▶ Work order: Set down exactly the lines below, starting at the one that contains "has height=617, width=640." and ending at the one that contains "Task: Select the circle tool in left toolbar", with both of those lines included and nothing else.

Records from a collection
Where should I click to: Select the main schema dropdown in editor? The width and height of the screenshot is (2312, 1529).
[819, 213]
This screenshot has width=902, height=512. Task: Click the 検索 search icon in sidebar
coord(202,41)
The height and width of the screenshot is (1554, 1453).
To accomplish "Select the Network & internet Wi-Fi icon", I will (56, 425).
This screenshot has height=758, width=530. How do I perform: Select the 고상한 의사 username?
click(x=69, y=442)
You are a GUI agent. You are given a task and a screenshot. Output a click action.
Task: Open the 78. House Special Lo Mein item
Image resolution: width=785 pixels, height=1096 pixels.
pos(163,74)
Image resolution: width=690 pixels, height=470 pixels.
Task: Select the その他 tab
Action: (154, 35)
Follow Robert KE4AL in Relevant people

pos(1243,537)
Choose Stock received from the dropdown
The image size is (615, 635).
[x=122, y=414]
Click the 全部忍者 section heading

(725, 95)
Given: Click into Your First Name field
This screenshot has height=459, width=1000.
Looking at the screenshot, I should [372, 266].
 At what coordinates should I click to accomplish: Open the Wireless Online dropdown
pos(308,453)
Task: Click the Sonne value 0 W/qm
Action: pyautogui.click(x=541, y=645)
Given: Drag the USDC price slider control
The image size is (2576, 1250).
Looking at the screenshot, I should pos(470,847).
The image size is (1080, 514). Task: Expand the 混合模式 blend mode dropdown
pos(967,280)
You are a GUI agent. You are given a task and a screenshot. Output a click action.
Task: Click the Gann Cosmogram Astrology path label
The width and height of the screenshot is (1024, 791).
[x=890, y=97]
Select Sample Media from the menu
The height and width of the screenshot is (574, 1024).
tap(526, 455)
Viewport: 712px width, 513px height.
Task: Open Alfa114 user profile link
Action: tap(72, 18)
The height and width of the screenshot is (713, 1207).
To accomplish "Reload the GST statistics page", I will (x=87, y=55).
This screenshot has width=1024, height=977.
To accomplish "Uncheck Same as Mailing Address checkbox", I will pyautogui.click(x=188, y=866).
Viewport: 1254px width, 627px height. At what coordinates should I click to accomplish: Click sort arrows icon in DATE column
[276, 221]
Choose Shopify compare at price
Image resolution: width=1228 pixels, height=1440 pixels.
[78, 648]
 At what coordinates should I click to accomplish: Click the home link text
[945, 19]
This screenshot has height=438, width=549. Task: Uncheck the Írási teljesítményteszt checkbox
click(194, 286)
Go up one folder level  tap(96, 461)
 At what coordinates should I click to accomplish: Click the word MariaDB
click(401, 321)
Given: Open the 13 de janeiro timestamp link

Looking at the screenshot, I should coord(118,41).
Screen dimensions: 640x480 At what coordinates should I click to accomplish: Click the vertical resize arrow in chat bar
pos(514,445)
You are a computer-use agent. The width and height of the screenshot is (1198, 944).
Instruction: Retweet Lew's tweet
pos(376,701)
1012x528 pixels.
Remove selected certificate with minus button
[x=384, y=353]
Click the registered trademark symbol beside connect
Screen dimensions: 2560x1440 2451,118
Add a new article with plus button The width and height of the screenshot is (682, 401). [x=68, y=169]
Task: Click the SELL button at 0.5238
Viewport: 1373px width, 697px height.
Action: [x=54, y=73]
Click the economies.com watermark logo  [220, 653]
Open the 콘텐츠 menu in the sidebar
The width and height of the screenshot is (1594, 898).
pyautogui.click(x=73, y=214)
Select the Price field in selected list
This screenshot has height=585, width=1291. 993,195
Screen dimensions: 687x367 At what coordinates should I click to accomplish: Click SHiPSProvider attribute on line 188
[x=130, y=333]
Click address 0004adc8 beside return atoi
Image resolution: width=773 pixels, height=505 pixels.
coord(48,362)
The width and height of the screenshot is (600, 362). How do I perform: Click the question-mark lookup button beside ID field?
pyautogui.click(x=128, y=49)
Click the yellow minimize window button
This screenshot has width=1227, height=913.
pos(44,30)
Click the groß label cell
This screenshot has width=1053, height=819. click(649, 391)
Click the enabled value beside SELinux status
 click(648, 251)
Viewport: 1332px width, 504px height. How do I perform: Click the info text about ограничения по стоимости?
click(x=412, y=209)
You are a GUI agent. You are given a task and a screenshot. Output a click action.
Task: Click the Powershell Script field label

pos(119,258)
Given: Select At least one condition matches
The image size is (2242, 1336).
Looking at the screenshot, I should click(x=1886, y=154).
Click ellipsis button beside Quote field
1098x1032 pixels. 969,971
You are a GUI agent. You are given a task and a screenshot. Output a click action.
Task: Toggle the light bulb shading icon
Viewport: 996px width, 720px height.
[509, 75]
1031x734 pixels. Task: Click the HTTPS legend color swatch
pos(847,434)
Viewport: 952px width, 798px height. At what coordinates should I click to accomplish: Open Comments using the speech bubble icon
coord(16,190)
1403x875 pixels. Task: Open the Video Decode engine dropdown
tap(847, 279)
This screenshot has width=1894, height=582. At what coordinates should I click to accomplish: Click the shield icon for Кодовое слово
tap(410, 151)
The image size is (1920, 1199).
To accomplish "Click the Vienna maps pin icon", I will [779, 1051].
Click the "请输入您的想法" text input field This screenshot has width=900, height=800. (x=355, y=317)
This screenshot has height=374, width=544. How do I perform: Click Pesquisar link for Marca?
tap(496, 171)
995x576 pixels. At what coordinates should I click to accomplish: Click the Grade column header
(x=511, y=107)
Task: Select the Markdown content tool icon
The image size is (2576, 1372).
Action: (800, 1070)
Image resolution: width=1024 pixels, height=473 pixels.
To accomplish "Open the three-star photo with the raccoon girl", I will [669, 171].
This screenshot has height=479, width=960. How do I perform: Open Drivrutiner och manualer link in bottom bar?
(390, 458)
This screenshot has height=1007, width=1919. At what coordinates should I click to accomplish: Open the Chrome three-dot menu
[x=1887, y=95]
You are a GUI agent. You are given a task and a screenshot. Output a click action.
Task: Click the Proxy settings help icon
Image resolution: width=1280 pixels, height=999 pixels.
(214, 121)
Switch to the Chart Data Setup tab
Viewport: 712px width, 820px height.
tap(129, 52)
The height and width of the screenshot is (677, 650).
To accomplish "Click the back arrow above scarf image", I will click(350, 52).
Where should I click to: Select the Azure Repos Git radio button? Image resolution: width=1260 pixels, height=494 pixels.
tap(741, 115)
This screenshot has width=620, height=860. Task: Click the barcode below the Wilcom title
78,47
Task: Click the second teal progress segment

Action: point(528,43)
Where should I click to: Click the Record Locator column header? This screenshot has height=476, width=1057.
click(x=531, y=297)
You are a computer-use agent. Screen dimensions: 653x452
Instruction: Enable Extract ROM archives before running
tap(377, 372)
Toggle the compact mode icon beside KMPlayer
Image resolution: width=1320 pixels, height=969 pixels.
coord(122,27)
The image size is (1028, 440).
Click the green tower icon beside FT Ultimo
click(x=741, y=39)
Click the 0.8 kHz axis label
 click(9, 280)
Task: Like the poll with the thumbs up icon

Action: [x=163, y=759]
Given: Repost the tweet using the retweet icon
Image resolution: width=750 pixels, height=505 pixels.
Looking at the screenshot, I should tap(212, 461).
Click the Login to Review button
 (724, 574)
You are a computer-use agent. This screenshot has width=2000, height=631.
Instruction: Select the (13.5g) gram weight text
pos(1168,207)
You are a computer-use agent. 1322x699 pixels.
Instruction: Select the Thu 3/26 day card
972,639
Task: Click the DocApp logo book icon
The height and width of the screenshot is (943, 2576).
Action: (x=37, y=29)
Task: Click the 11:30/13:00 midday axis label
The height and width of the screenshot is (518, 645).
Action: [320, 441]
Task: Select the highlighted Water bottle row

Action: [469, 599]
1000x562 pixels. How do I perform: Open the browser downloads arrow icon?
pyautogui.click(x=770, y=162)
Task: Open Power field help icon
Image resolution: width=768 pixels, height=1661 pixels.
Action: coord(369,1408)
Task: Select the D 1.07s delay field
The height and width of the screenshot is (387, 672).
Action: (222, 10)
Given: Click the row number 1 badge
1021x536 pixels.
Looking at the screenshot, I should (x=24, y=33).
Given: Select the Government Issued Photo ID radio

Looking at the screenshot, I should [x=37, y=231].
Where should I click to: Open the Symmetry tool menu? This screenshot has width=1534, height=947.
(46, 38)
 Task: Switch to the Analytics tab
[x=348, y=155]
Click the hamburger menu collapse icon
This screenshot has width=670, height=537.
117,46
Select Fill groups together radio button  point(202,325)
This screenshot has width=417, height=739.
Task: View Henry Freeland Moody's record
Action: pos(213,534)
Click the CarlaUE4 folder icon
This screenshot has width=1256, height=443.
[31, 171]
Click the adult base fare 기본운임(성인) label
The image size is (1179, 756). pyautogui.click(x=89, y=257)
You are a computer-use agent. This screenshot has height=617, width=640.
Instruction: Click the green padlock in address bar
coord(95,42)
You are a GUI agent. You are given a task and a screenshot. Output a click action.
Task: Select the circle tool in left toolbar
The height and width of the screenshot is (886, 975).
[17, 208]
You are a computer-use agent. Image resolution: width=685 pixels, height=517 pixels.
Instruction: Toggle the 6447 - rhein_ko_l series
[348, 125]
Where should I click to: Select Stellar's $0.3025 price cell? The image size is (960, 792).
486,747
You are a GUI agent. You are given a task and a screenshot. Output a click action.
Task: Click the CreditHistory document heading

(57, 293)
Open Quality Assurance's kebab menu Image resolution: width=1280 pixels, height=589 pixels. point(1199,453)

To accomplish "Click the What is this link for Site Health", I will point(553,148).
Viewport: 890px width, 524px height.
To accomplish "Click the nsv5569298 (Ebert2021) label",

▶ Written response:
You are a computer-use agent. This screenshot has height=617, width=640.
Instruction: Click the green padlock in address bar
coord(95,42)
You are a GUI agent. You are given a task and a screenshot. Output a click action.
Task: Select the circle tool in left toolbar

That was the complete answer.